# START OF Material supplied
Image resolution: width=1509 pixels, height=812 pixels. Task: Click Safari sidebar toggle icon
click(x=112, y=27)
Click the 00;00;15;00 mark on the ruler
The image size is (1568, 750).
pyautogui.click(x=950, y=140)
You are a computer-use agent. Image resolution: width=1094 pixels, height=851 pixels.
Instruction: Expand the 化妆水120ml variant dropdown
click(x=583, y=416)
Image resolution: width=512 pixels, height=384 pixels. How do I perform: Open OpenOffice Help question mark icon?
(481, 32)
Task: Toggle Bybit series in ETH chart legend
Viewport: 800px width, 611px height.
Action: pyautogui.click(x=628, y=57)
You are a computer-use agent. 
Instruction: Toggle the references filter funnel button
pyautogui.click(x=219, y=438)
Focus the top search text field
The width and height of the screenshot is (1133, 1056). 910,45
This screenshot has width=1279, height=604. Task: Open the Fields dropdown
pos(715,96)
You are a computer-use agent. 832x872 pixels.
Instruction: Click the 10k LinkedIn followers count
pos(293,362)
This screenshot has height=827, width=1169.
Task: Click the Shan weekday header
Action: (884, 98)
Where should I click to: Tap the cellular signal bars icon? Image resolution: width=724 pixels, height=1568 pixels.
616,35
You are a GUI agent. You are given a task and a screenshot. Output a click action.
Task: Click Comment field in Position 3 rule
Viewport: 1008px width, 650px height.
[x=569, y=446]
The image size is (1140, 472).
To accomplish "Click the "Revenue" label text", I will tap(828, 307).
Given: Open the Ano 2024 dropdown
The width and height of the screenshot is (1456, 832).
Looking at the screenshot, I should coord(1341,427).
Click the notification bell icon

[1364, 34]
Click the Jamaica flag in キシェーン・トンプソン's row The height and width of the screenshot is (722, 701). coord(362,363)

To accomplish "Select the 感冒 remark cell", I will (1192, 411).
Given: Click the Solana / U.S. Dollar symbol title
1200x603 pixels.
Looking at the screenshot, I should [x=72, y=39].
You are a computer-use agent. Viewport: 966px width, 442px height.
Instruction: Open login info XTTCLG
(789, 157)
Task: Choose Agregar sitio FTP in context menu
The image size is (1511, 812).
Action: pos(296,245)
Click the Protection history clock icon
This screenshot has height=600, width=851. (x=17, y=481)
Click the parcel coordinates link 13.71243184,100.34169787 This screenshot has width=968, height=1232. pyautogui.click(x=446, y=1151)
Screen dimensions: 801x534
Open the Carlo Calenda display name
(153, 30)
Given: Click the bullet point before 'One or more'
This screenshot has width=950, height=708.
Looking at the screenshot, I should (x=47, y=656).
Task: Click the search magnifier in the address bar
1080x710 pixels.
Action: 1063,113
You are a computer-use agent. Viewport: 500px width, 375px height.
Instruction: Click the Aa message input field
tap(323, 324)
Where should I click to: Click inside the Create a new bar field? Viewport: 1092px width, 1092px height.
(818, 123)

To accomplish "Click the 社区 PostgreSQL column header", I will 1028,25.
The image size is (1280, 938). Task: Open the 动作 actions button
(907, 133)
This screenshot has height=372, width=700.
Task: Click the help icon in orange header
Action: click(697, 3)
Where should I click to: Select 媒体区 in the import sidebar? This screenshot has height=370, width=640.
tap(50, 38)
# END OF Material supplied
**Task goal**:
Find each line in the entries above that contains the string "sidebar", treating uppercase and lowercase letters as distinct, and copy every such line in full.

**Answer to the exercise**:
Image resolution: width=1509 pixels, height=812 pixels. Task: Click Safari sidebar toggle icon
Where should I click to: Select 媒体区 in the import sidebar? This screenshot has height=370, width=640.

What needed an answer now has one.